Davide e Lucio Pat non praticano imbalsamazioni né indossano protesi, ma vivono la loro esperienza di coppia nel segno del BDSM. La pratica del bondage apre il film con le sequenze bellissime del corpo di Lucio legato e sospeso per aria a testa in giù, che rotea lentamente, dapprima osservato a distanza e poi col focus sul volto arrossato, teso a sottrarsi a smorfie di dolore. Non è l’inizio di una qualche caustica storia d’amore, né una messa in vetrina di sequenze documentaristiche sulle possibili contorsioni del corpo e sulla disciplina alla sottomissione e dominazione. Dicevamo invece della ricerca, messa in atto tanto all’interno dell’immagine, con Davide e Lucio Pat, quanto nel processo della sua composizione, con Ticozzi.
Spostandosi dall’apertura in esterna e dall’atto praticato del bondage, la camera si ricolloca all’incirca per tutta la durata restante del film nell’ambiente domestico abitato dalla coppia. I grandangoli aprono la vista sulle stanze dell’esercizio del bondage, sul sistema di architravi che ne occupano per intero il soffitto, sui primi piani delle chincaglie e dell’arredamento, tra poster esplicativi delle posizioni da adattare e oggetti di piacere delle pratiche sessuali più estreme. Qui, un silenzio agglutinante distilla le parole in scambi di battute appena accennati e saltuari. Ed ecco la ricerca. La rarefazione della parola diviene condizione necessaria per un’immagine da sé parlante, l’immagine violenta di Nancy, che nell’assestare un colpo allo spettatore in inquadrature fisse, silenziose appunto, meditabonde, lo ingaggia poi nella restituzione di un’impressione, di una lettura.
L’immagine domanda allo spettatore di prendere coscienza di un atto d’indagine. Anzitutto, suggerisce informazioni più o meno elementari sulla quotidianità e lo stile di vita di Davide e Lucio Pat mediante gli scrolling compulsivi delle pagine Instagram, la messa in vendita dei propri video erotici su piattaforme dedicate, il dettaglio sulle figure nude e sofferenti degli hentai, ma pure i pomeriggi a seguire il telegiornale e la cura di Lucio Pat riservata ai suoi gatti.
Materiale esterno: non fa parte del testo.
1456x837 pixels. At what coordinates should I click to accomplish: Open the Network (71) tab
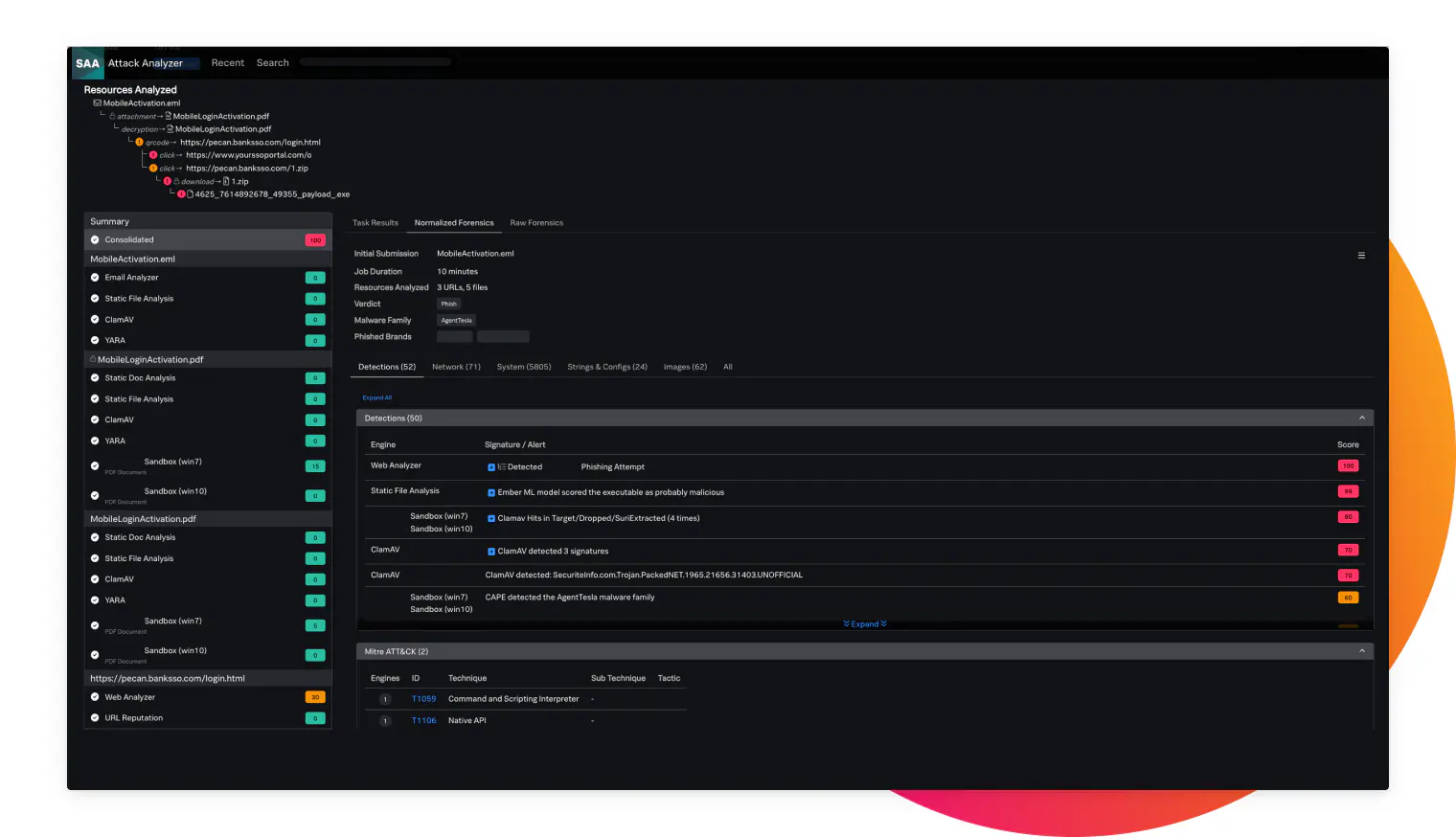(x=456, y=366)
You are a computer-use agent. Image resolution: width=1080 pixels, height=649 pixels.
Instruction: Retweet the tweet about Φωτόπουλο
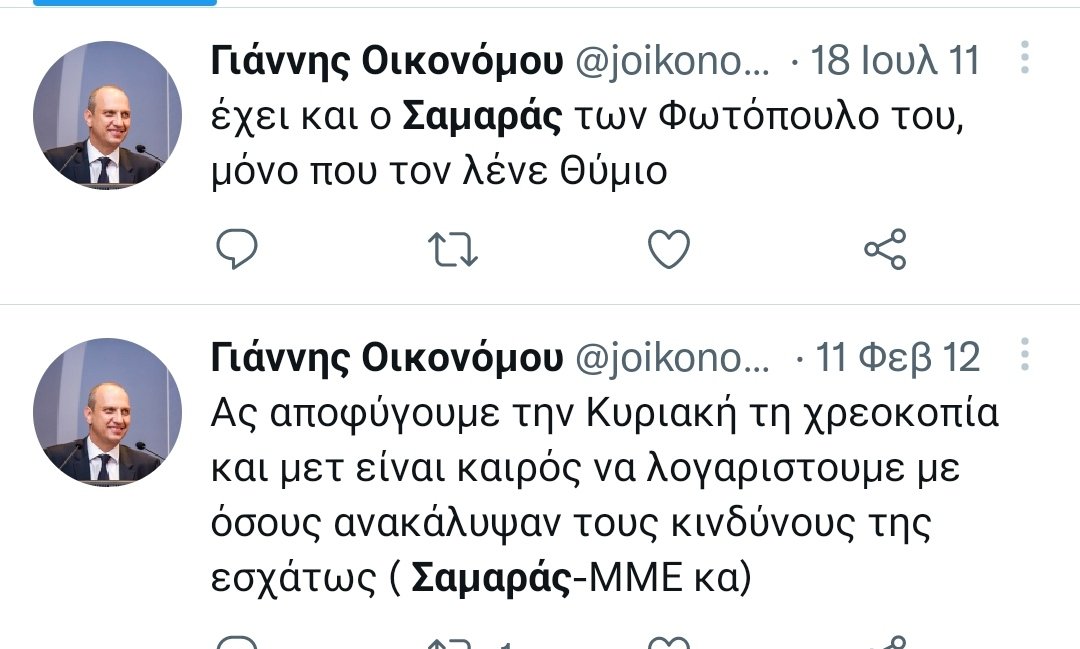click(452, 249)
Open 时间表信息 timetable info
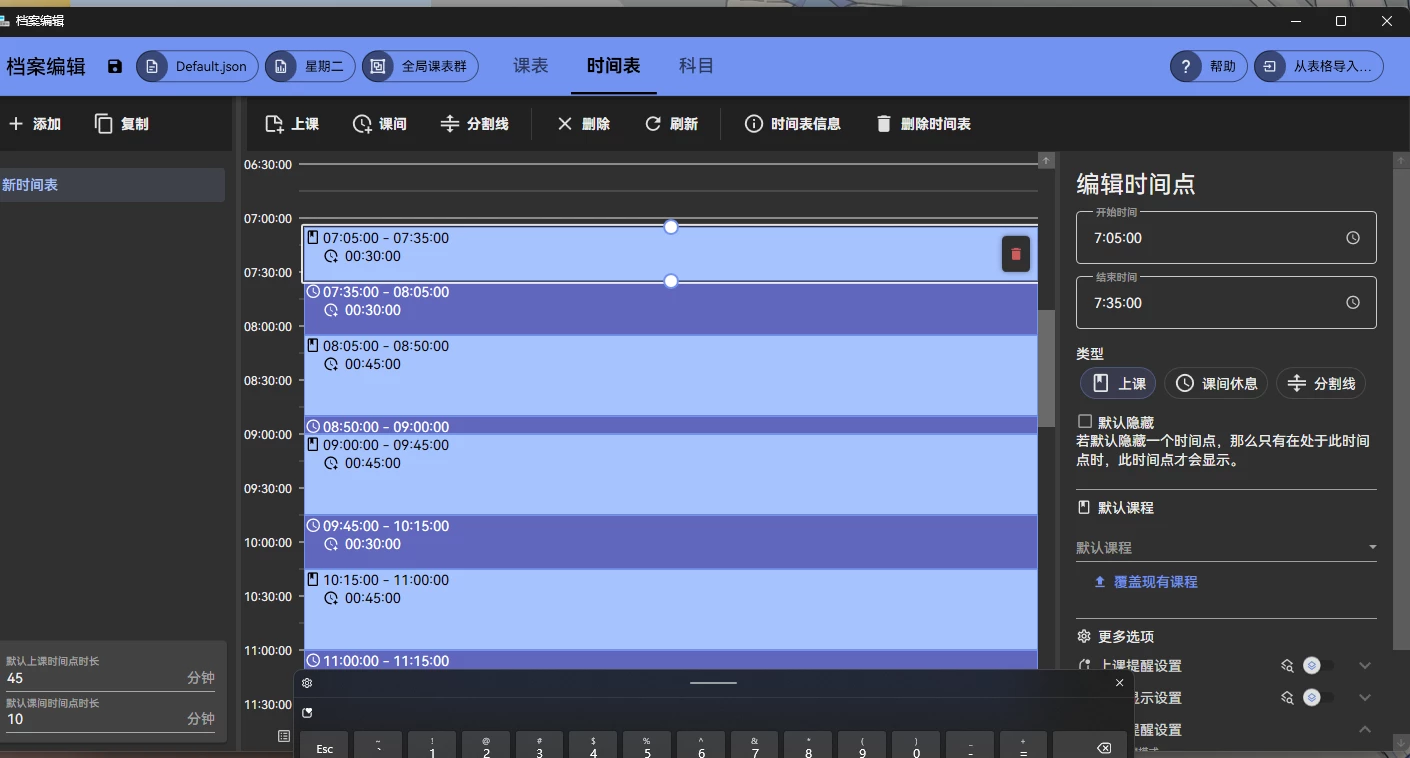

Ticozzi associa così, nel montaggio, sequenze che pervengono a una descrizione di questa quotidianità in forma sghemba e disordinata, perché il suo atto d’indagare gli spazi deve fare i conti con una realtà altresì disordinata e oscura. Il suo dispositivo pesca al buio tra i frammenti di corpi e oggetti tangibili, sostenuto dalle brevi illuminazioni nate da sguardi vacui – quelli di Lucio Pat, tantissimi –, da singulti di tenerezza, dalla percezione di un’emotività costretta entro le mura domestiche. Detriti, materia carsica da raccogliere e ricollocare in una ratio visiva. Fuori delle citazioni (accadeva spesso con la protagonista di Inseguire il vento), delle didascalie e spiegazioni, Ticozzi si serve di una personalissima scrittura afasica per sole immagini, attraverso la quale la propria indagine pian piano si compone: il mistero e il desiderio ultimo dell’uomo di farsi roccia (dalle note di regia), di rendersi eterno nell’immobilità del corpo e della mente, di svestirsi del dolore e dell’emotività in un annichilimento che non schiacci alla terra, ma che aneli a una trascendenza.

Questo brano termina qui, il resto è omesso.